# GOLD, SBE, XTREMA2, SX3



## gooseboy (Sep 13, 2005)

*Which gun should i get?*​
SX349.09%Gold1125.00%SBE II2045.45%Xtrema2920.45%


----------



## gooseboy (Sep 13, 2005)

Ok guys do any of you have any experience with a Browning, Benelli, Beretta, or Winchester? Im trying to decide which gun i should get. I have a Winchester 1300 pump but am not too interested in the SX3, i also have a Beretta 92 9mm and its a good pistol.

I'm mainly choosing between the Benelli SBE II, or the Browning Gold. The only reason i might not buy the SBE II is because on my dads SBE I if you have three shells in and your trying to get them out because you didnt shoot them, the ones in the magazine wont come out until press this little button. Is it the same on the SBE II? And dont get me wrong i dont mind the kick much but i want a low kicking gun so i can get on target quicker for a following shot, the SBE I kicks alot does the SBE II kick alot? And does anyone know if they make Browning Gold FLD Stalkers in 3 1/2 inch? Thanks guys.


----------



## BIRDSHOOTER (Jul 18, 2005)

*Xtrema2 :rock: *


----------



## honkbuster3 (Jan 11, 2006)

*SUPER BLACK EAGLE 2 :beer: *


----------



## greenheadfallon (Oct 19, 2005)

I have a SX2 and i like it but i think my next gun will be a Extrema 2.


----------



## gooseboy (Sep 13, 2005)

Thanks for the replies guys why do yout think i should get the guns you mentioned. Im starting to lean towards the browning gold but like i said i want the FLD in 3 1/2 inch.


----------



## goose nuker (Feb 28, 2005)

SX2, no contest :lol:


----------



## duckbusterky (Feb 26, 2006)

Browning makes a hunter in 3.5. However, I have problem with the magazine ejecting shells too early on my light loads. Awesome hunting shotgun though, just not too good for the clays.


----------



## chuck stemig (Jul 23, 2005)

I also had a 1300 Black Shadow before buying my SBE-II.

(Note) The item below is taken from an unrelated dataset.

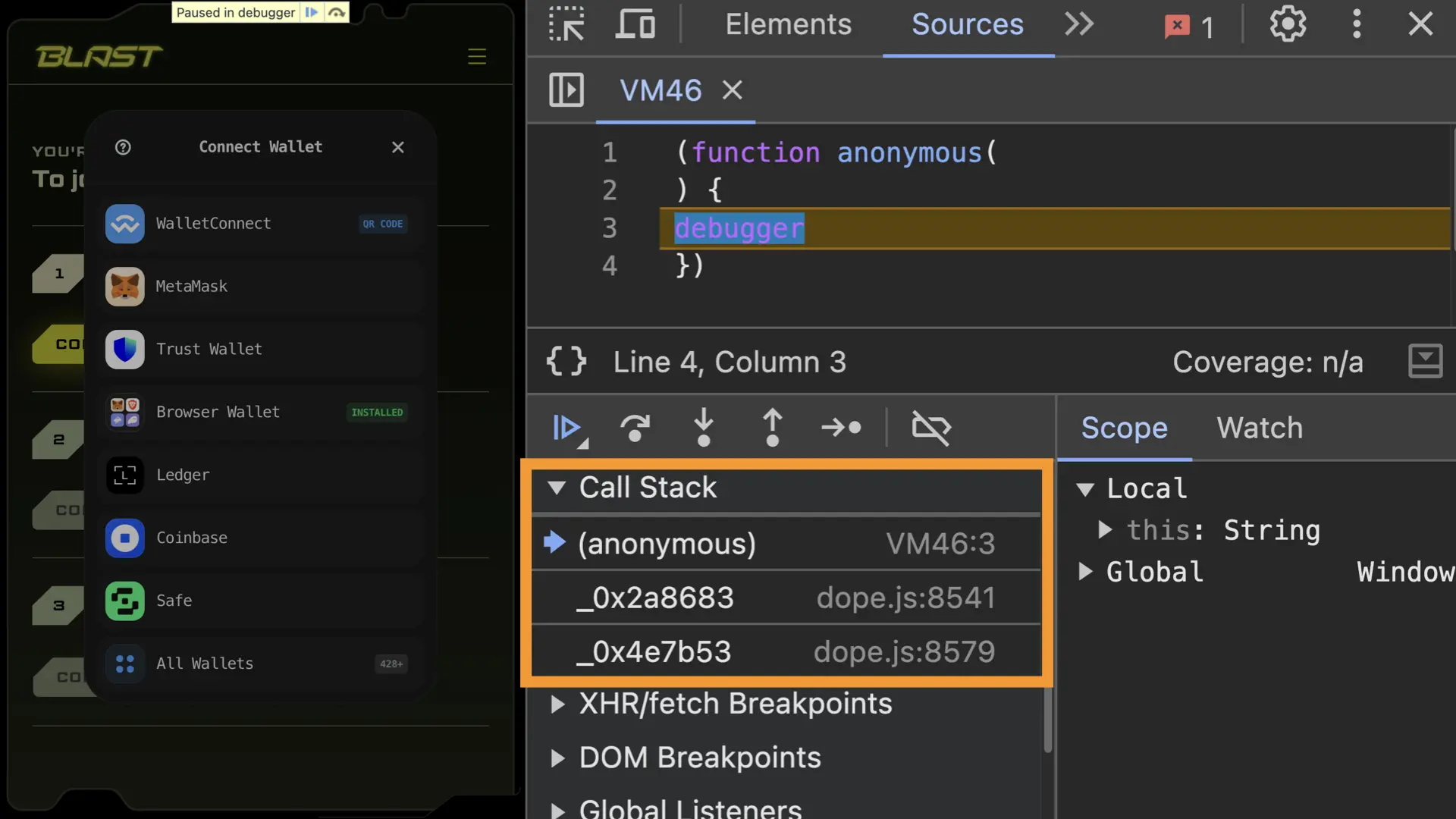Show the file navigator sidebar
The image size is (1456, 819).
[566, 90]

From my experience, the SBE-II pulls up like a dream, the recoil is very manageable, and the tear-down/assembly for cleaning is a god send. The ability to adjust you stock comb heighth and the length of pull enables you to custom fit the gun to you personally.

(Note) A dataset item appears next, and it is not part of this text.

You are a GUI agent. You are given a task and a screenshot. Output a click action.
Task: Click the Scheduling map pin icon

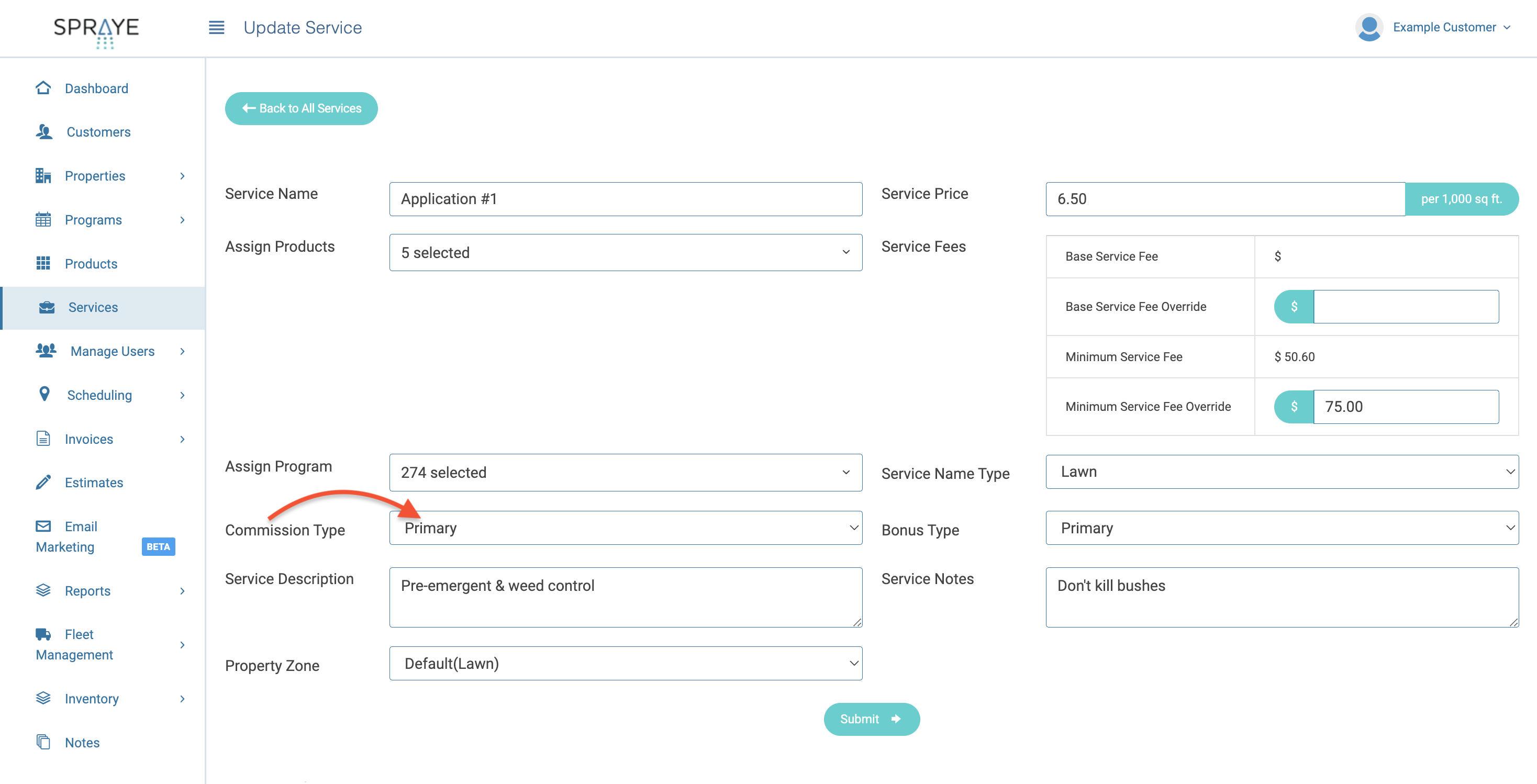44,395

What other gun can you strip down to the firing pin without the use of tools?

The only drawback that I've found is emptying the full rounds out of the magazine.


----------



## bgoldhunter (Apr 13, 2005)

Are you anywhere close to being able to purchase one of them?

Or are you going to post more of the exact same questions about them for another 6 months?


----------



## cut'em (Oct 23, 2004)

Browning Gold I have a BPS I shot for years and just bought a gold last year should have done it sooner.


----------



## driggy (Apr 26, 2005)

You can empty a SBE/m1 without chambering them. Pull the handle back and clear the one in the chamber. Flip gun upside down and push loading gate in, then push on the side that retains the shell in the mag. It will move slightly to the side and the shell will come right out. This is the recommended proceedure from Benelli. Tom Knapp even showed it on his segment on American Birdhunter.


----------



## goosebusters2 (Jan 13, 2006)

Get a Gold, they are tough and reliable, as are any brownings


----------



## Invector (Jan 13, 2006)

I got a browning (I think its a gold) 10 and an A390 Beretta. Love both guns and have shot many ducks and geese with both. Both guns are similar if you ever take on totaly apart. I like the browning for how they feel and the beretta for how easy it is to use carry arm and drag though the gunk of a slough and feild.


----------



## Sasha and Abby (May 11, 2004)

The Gold and SX are just about interchangable. Kind of like a Chevy and GMC. I do not like either one. Benelli - go ahead and get one and then you will not have to trade up in a couple of years.


----------